Finally his adoring paritioners in 1861 built the Metropolitan Tabernacle for him. The audiences frequently numbered more than 10,000--and remember, there were no microphones or speakers or other electronic devices in those days! In conection with the Tabernacle grew the Stockwell Orphanage, a pastor's college for training young men in the ministry, and the Golden Lane Mission.

Rev. Spurgeon's sermons were widely distributed. They were written down and translated into many languages. They were especially popular to America. Many were cabled there and other places in the world soon after they were delivered. Spurgeon's printed works are voluminous. His opus was The Treasury of David.
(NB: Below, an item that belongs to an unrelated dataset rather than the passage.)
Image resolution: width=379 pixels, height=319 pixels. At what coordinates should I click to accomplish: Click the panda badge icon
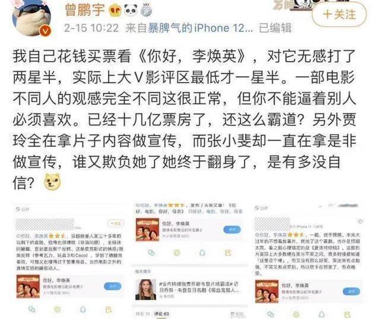tap(131, 10)
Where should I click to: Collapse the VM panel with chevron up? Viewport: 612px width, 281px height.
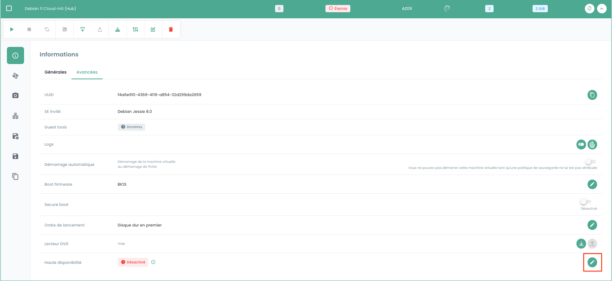tap(602, 8)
Nearly all of Spurgeon's printed works are still in print and available from Pilgrim Publications. It is estimated that over 3,560 of his sermons were published either in England or America.
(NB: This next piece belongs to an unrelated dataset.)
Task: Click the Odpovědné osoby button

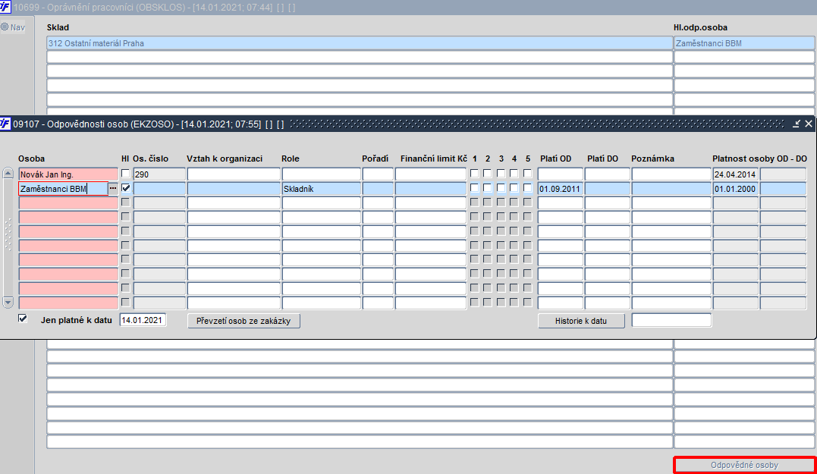Action: click(x=745, y=465)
A HBC reader tells us that he has written a book, Spurgeon on Leadership. The book utilizes Spurgeon's life and ministry as a contemporary model for leadership, letting Spurgeon's writings speak to many different leadership issues. [Michael]
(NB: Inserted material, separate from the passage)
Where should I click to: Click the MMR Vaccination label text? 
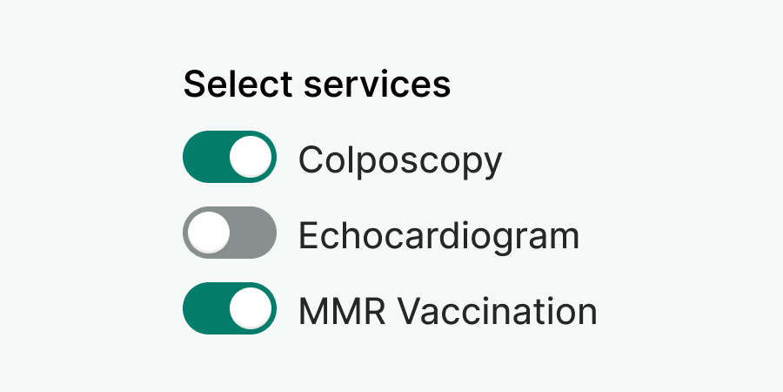tap(447, 311)
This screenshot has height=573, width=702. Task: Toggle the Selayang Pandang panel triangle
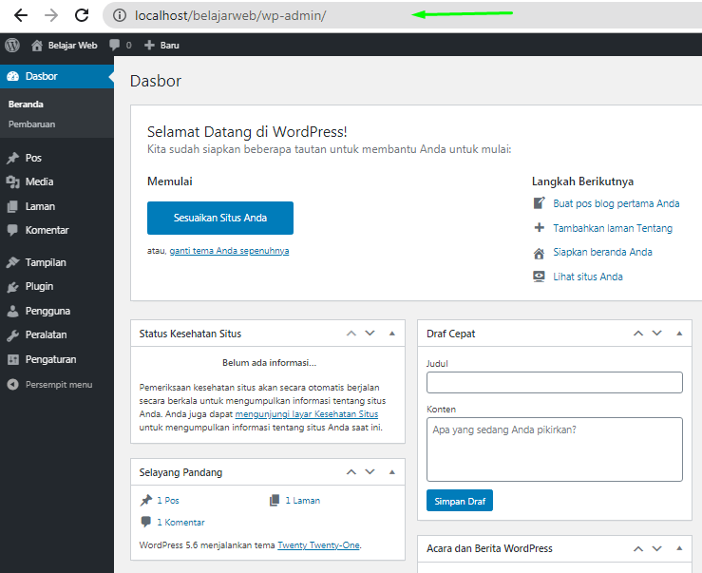click(x=392, y=472)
Figure 2.--The twins were photographed here with their father, probably about 1859 or 60. They wear stripped rope like belts with a sash and a modest ruffled collar. Their white socks have been cuffed and their have high-top two tone shoes. Note the one boy holding what looks like a puppet.


In 1856, Mr. Spurgeon was married to Miss Susan Thompson, who proved to be a Godsend in the young minister's busy life. Mrs. Spurgeon gracefully and lovingly attended to her husband in his afflictions, and later, Mr. Spurgeon was called upon to do likewise for his wife, as she became an invalid.


The Spurgeon's had two sons, Charles and Thomas. They were born September 20, 1856. The boys were fraternal twins. Spurgeon says little about them in his autobiography. The boys were commonly outfitted in identical outfits. As younger children this meant identical dresses. I'm not sure when they were breached, but at age 4 still appear to be wearing dresses. Their stripped dresses appear to be ones that could have been worn by either boys or girls. They wear stripped rope like belts with a sash and a modest ruffled collar. There appears to be a peticoat under the dresses. The boys wear their dresses with short socks that have been cuffed over. Their white socks have been cuffed and their have high-top two tone shoes.

The twins in an early photograph appear to have different hair styles. This seems rather unusual as their outfits are identical. In a later photograph they both have ear-length, but not long hair--in fact it is rather like their father's hair. Both boys became Baptist ministers of great usefulness.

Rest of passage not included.